As 2019 ends and 2020 kicks off, we are writing a series about markets and the economy. The series is mainly visual, anchored with charts, but includes brief bullet point explanations of each chart.
Throughout the series, we examine the magic of the present bull market. We explore why we are at record levels in the S&P 500 and how we got here. Our first essay talked about the strong labor market and solid consumer confidence, while this essay turns to benign inflation and low interest rates.
Other essays in this series will examine what’s been interesting and even unique about this bull market and, ultimately, what threatens the bull market in 2020 and beyond. To read the previous essays in the series please visit our blog.
The long-term average U.S. inflation rate is
3.24%, but for this bull market we’ve seen inflation average under 2%.

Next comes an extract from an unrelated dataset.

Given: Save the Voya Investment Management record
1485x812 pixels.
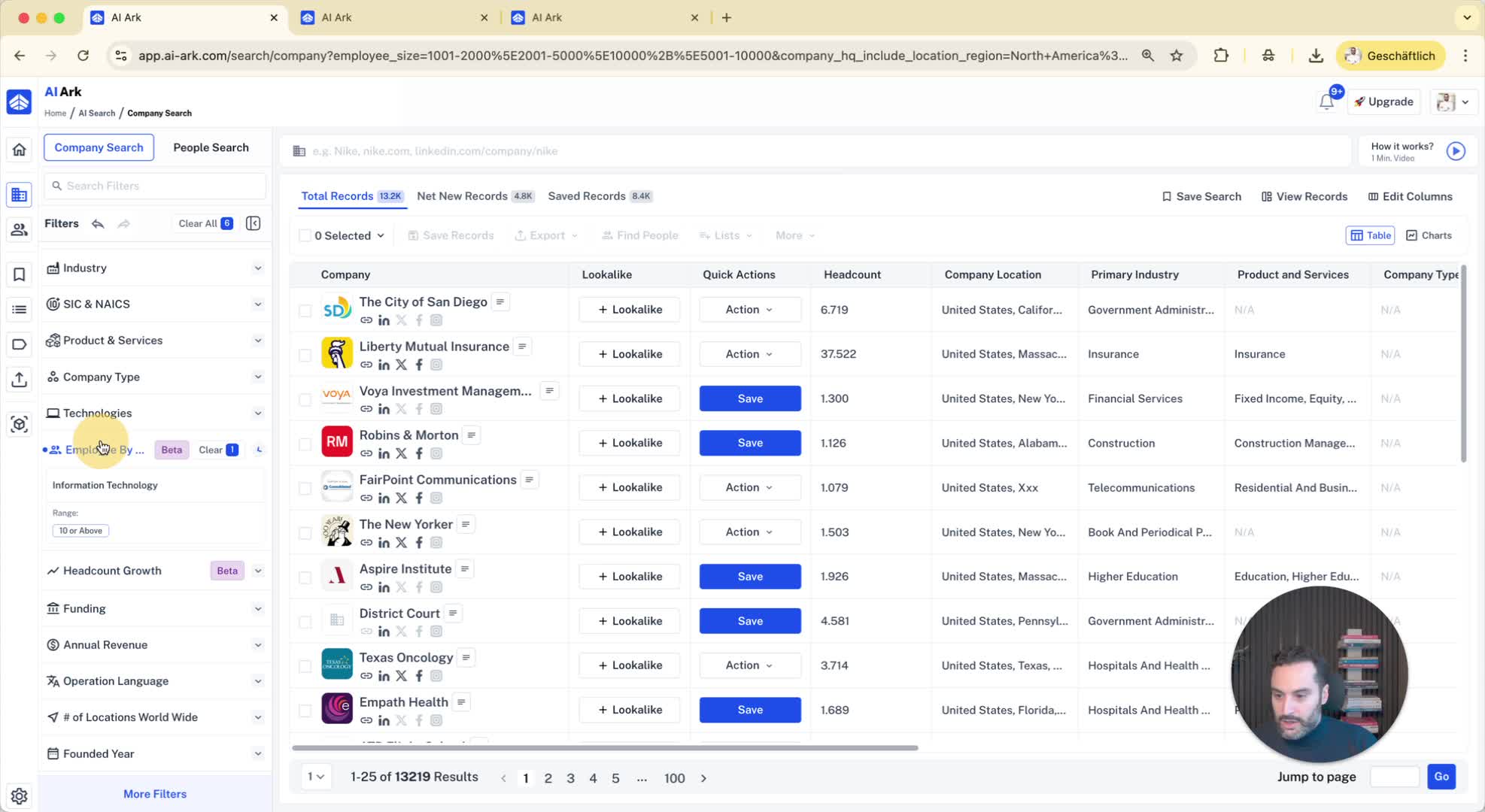Looking at the screenshot, I should tap(749, 398).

Since 2012, the U.S. Federal Reserve has
publicly stated an inflation goal of 2%.
Inflation being below average and below target has
allowed the Federal Reserve to institute highly accommodative monetary policy
throughout the bull market.
The adage “don’t fight the Fed” has surely been
true during this bull market. A generous
Fed has led to a docile market.
Not only have interest rates and inflation been
low in the U.S., but they have also been low throughout the world.
A low Federal Funds rate (an interest rate the
Federal Reserve directly controls) has much influence over short-term rate
benchmarks like 3-Month LIBOR.
3-Month LIBOR is a benchmark that banks
frequently use to price debt. A low
LIBOR makes borrowing more appealing and as such stimulates the economy. This is surely the case with LIBOR at 1.89%
compared to its long-term historical average of 3.74%.

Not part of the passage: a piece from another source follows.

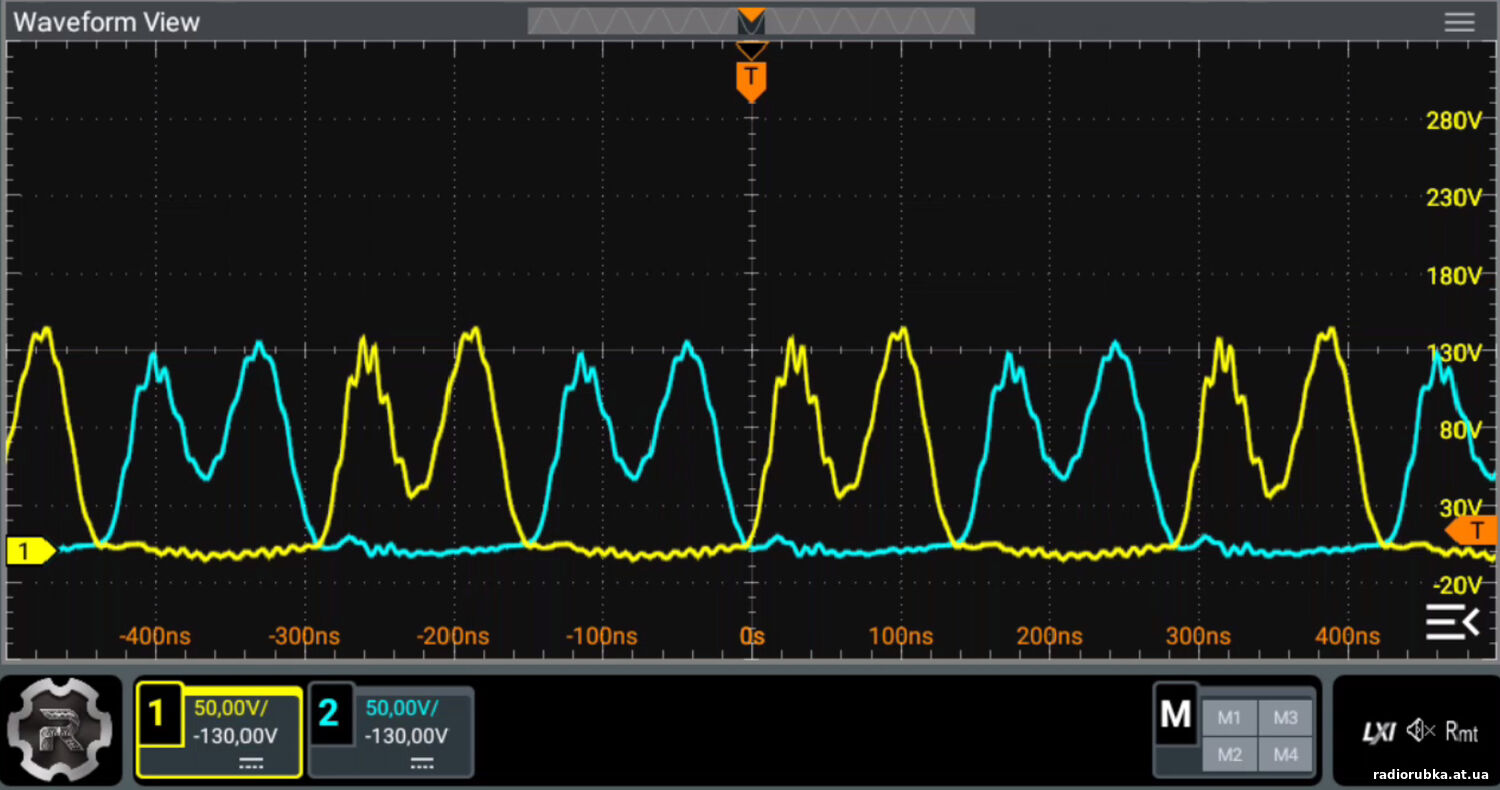Toggle channel 1 via its yellow number badge

[159, 713]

Low inflation and an active Fed have led to low
longer-term rates as well. The 10-year
presently yields 1.90%, substantially below its long-term average of 6.12%.
The 10-year has a heavy influence over mortgage
rates. Low mortgage rates have kept the
housing market healthy during this bull market.
Most importantly, the 10-year impacts stock
valuations. A low long-term interest
rate theoretically makes stocks more valuable as the discounted present value
of future corporate earnings are worth substantially more at low rates relative
to high rates.
In our next note, we will look in even greater detail at how the bull market could continue into 2020. We hope your holidays are off to a great start!